Einige Forscher glauben, dass Wilusa mit Troia ident ist. Homer nennt seinen Handlungsort doppelt so oft Ilios wie Troia. Weil die Griechen einst den anlautenden Buchstaben W benutzten und erst später wegfallen ließen, habe die Stadt ursprünglich Wilios geheißen – was Wilusa auffallend ähnlich sei und, angesichts der im Vertrag erwähnten bilateralen Beziehungen, ein Beleg für die überregionale Bekanntheit der Stadt. Doch auch diese Interpretation ist umstritten. Eder meint, es bestehe eine „Möglichkeit bis Wahrscheinlichkeit“ einer Identität von Wilios mit Wilusa, „aber gesichert ist das nicht“.

Verwüstetes Reich.

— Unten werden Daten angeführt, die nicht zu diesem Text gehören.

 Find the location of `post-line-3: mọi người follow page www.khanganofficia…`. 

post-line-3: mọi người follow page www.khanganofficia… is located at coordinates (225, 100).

Bekannt ist indes, dass Troia um 1200 vor Christus zerstört wurde. Spuren belegen Kämpfe, Brände, Devastierungen – ohne zu verraten, wer die Täter waren. Vor allem, so Eder, „gibt es keinen archäologisch greifbaren Hinweis auf eine Beteiligung der Griechen“. Etwa um die gleiche Zeit zerfielen auch andere Zentren – die mykenischen Paläste ebenso wie das aus Hattusa regierte Großreich.

Die Welt der Bronzezeit und auch das mythische Troia waren zunächst aus der Geschichte getilgt, und erst Homer erzählte ein halbes Jahrtausend später von den berühmten Vorfahren der Griechen.

Bis ins 14. Jahrhundert nach Christus war der Ort noch besiedelt. Besondere Bedeutung hatte Troia aber nur noch für die antiken Griechen, die in Ilion auf ihren Spuren zu wandeln vermeinten, und später für die Römer, deren Vorfahr Aeneas dem Mythos zufolge aus dem brennenden Troia entkommen war. Alexander der Große besichtigte Troia ebenso wie Caesar und Kaiser Augustus.

Auch jene Funktion, die dem seit 1998 als Weltkulturerbe klassifizierten Ort heute teils zukommt, kannten schon die Römer: jene der Tourismusattraktion. In Ilium wurden allerlei mehr oder minder glaubwürdige Andenken an den großen Krieg ausgestellt und Souvenirs feilgeboten. Troia verkam zu einer wenig heroischen Stätte – einer Art antikem Disneyland.